** Opening Material provided block **

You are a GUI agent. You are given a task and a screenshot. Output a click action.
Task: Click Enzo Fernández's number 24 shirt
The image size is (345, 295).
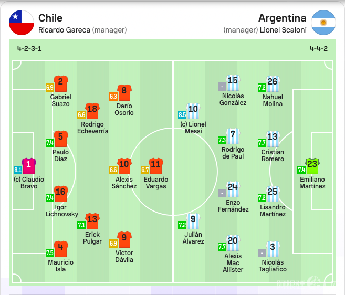(x=233, y=189)
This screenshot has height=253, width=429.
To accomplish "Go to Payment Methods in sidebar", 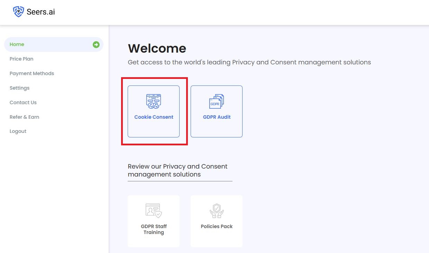I will point(32,73).
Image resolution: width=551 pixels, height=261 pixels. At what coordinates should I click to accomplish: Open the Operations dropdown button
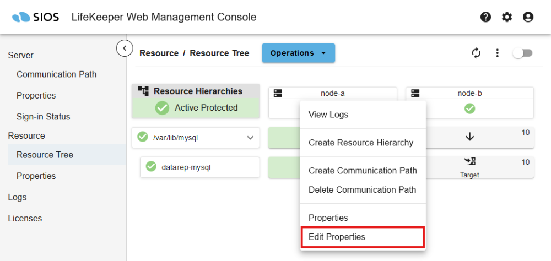tap(298, 53)
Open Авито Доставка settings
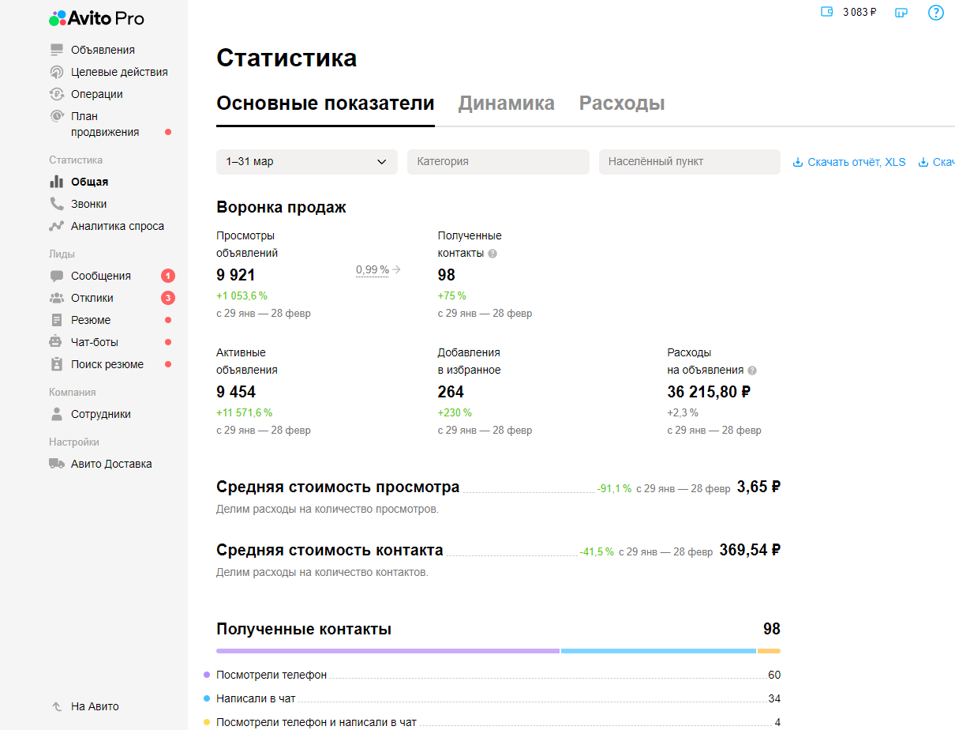Image resolution: width=955 pixels, height=730 pixels. pos(110,464)
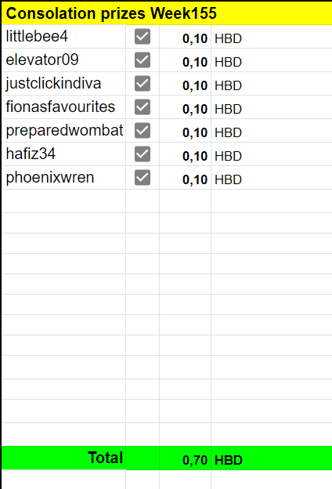Select the 0,10 amount for littlebee4
The height and width of the screenshot is (489, 332).
pyautogui.click(x=185, y=37)
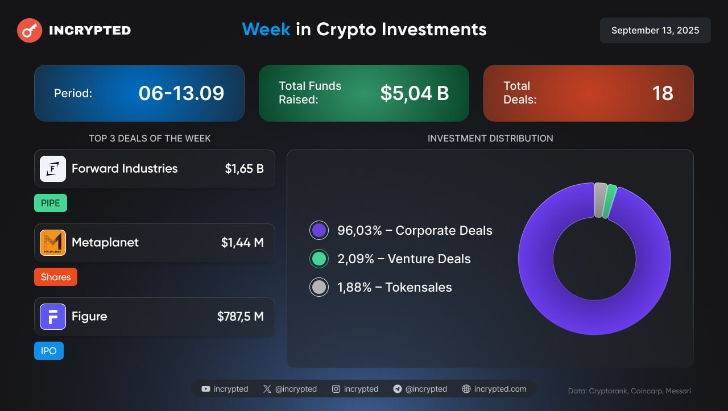Click the Metaplanet company logo
Screen dimensions: 728x411
pos(53,243)
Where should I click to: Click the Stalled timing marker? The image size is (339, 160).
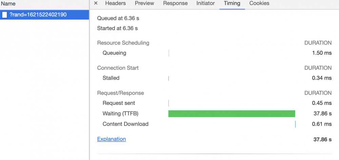point(168,78)
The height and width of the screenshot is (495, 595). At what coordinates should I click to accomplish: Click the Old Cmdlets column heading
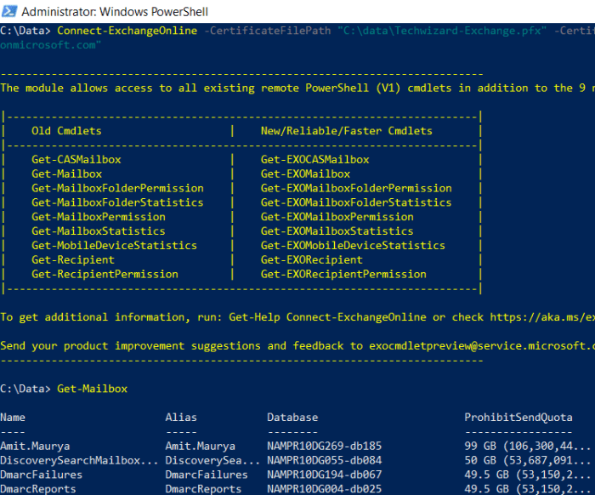[66, 131]
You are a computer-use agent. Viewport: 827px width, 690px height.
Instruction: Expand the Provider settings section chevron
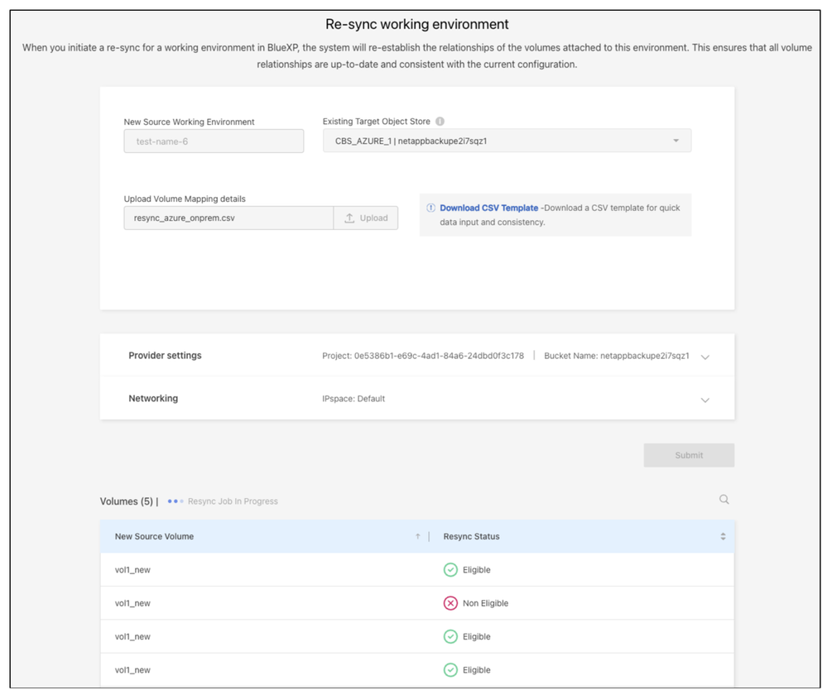tap(704, 357)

** Closing Material provided block **

Goal of the exercise:
Show all lines in the entries above where the word "agent" appears.

Worked solution:
You are a GUI agent. You are given a task and a screenshot. Output a click action.
You are a computer-use agent. Viewport: 827px width, 690px height.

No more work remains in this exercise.